Wet ruimtelijke ordening
(Wro)
De Wro schrijft voor dat de
gemeenteraad ''voor het gehele grondgebied van de gemeente een of meer
bestemmingsplannen vaststelt, waarbij ten behoeve van een goede ruimtelijke
ordening de bestemming van de in dat plan begrepen grond wordt aangewezen en
met het oog op die bestemming regels worden gegeven.''
Besluit ruimtelijke ordening
(Bro)
In het Bro is geregeld hoe een
bestemmingsplan en andere ruimtelijke plannen er uit moeten zien, wat
vastgelegd moet worden en wat meegewogen moet worden (artikelen 3.1.2 t/m 3.1.7
en artikelen 3.2.1 t/m 3.2.4 Bro). In artikel 3.1.6 van het Bro is bepaald dat
elk bestemmingsplan vergezeld gaat van een toelichting.

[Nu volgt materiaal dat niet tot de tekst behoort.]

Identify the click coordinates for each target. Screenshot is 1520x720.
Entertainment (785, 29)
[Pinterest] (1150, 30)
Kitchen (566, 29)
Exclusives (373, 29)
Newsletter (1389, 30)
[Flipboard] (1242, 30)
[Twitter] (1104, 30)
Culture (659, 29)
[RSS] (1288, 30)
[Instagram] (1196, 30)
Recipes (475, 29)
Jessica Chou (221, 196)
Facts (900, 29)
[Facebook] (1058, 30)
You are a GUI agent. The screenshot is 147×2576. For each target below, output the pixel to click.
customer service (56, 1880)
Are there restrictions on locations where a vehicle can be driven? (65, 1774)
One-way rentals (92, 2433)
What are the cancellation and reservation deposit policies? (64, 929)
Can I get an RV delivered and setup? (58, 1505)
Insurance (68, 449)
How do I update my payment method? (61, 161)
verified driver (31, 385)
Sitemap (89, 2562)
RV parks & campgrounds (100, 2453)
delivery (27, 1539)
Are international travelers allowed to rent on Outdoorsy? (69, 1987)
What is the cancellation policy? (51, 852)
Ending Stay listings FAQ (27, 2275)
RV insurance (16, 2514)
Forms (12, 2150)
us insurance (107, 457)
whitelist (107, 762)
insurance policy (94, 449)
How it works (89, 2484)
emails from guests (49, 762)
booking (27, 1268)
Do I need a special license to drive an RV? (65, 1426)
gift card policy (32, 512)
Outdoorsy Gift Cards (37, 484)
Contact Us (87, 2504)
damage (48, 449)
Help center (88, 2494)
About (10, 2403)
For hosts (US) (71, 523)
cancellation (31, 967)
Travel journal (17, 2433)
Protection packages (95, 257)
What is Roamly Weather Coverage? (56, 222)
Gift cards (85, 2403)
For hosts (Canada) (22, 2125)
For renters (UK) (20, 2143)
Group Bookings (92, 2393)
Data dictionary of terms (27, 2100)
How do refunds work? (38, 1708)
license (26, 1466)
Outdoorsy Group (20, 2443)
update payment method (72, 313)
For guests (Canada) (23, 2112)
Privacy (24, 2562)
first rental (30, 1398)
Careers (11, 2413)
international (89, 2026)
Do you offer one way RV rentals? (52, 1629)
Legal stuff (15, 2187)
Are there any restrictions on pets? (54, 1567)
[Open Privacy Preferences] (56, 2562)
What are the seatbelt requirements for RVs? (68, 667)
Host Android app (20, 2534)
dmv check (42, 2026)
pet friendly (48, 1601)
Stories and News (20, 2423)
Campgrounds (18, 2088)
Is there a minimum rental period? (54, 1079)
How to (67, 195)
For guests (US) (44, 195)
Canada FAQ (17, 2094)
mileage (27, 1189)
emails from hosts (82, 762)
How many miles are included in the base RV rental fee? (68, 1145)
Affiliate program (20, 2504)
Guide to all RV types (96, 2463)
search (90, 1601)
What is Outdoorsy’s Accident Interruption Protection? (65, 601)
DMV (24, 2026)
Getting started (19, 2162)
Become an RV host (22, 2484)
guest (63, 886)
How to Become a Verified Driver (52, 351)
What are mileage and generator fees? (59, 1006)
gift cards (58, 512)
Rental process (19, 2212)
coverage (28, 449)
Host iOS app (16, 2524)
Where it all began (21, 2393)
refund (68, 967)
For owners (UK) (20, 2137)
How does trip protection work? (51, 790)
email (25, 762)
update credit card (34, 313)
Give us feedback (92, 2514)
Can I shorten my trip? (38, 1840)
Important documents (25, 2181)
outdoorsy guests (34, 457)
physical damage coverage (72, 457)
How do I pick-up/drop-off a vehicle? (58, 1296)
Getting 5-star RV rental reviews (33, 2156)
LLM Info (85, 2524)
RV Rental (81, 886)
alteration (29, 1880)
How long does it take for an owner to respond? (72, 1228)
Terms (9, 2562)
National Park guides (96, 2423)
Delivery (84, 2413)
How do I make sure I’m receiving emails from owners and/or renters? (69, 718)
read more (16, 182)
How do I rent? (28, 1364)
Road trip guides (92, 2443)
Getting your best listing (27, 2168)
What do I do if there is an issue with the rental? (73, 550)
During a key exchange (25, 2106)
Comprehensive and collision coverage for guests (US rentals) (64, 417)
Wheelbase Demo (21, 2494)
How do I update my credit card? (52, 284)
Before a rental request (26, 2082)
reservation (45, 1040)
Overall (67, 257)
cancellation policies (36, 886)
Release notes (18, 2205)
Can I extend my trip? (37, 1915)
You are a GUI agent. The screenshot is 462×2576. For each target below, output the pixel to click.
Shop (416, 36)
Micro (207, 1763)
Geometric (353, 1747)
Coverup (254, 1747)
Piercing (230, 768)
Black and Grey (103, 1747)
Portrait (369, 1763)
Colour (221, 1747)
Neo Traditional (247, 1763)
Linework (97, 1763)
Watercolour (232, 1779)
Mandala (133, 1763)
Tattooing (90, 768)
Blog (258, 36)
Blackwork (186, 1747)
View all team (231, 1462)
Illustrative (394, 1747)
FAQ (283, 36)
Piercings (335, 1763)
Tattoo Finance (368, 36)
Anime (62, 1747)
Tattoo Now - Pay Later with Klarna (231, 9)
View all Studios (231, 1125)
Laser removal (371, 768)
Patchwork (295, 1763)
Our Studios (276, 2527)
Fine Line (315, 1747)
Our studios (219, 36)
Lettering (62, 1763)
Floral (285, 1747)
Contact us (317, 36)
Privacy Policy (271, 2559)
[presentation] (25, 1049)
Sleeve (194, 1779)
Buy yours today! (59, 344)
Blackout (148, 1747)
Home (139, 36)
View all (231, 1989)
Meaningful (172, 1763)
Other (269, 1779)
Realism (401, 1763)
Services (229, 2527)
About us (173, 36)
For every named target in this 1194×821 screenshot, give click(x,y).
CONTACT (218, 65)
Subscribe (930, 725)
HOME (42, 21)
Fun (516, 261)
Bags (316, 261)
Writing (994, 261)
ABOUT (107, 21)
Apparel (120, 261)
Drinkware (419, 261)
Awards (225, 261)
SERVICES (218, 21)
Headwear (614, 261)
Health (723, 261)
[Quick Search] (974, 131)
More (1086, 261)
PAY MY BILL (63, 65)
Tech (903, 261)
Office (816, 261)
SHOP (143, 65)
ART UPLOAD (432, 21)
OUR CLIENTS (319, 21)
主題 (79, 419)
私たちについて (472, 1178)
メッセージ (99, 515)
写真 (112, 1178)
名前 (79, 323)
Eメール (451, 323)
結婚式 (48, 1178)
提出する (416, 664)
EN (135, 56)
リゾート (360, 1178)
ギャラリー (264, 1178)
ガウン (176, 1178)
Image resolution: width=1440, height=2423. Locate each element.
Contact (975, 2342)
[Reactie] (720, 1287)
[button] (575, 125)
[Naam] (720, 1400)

In de toelichting moet
worden vermeld wat de uitkomsten zijn van onderzoeken over ecologie/flora/fauna,
hoe het is gesteld met de waterhuishouding, of de Wet milieubeheer van
toepassing is voor bijvoorbeeld een Milieu Effect Rapport (MER), of sprake is
van archeologische/cultuurhistorische waarden, welke milieukwaliteitseisen voor
wat betreft lucht, bodem, geluid bij het plan betrokken zijn en welk beleid van
gemeente, provincie en Rijk en rol speelt.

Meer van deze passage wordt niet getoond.